TASK DIRECTIONS:
Reformat the lines below as a numbered list, omitting blank lines and leaving out the pictures.

DATA ENTRIES:
──────────────────────────────

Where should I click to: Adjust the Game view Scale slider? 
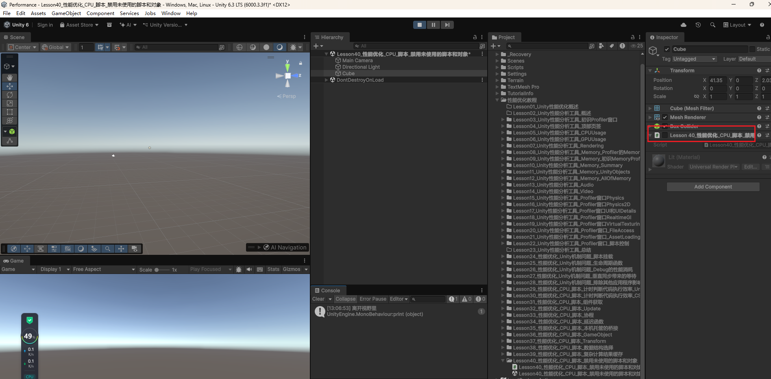pyautogui.click(x=157, y=270)
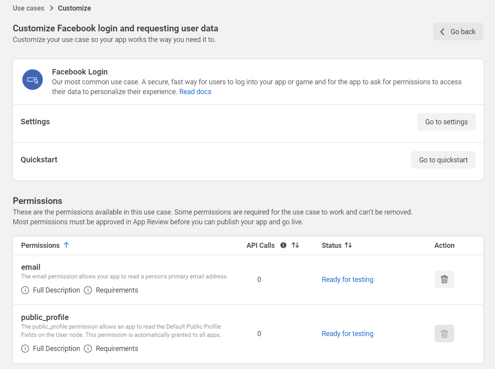This screenshot has width=495, height=369.
Task: Toggle ascending sort on Permissions column
Action: 66,245
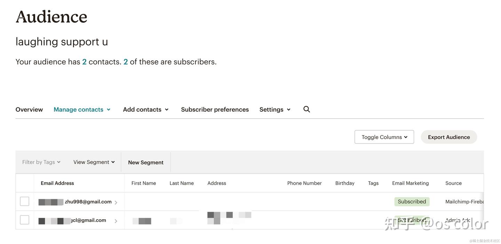Go to the Overview tab
The height and width of the screenshot is (244, 501).
point(29,109)
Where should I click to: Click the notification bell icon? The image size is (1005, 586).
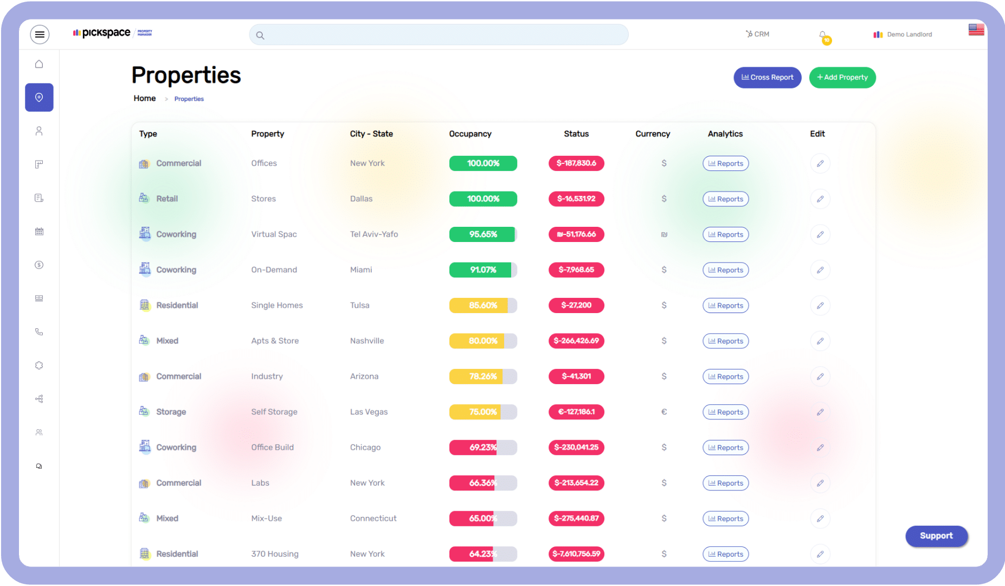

──────────────────────────────

TASK OUTPUT:
1. Where should I click to: Adjust the Game view Scale slider? 
2. pyautogui.click(x=157, y=270)
3. This screenshot has width=495, height=369.
4. Task: Toggle ascending sort on Permissions column
5. Action: 66,245
6. Go to the Overview tab
7. The height and width of the screenshot is (244, 501).
8. point(29,109)
9. Where should I click to: Click the notification bell icon? The image size is (1005, 586).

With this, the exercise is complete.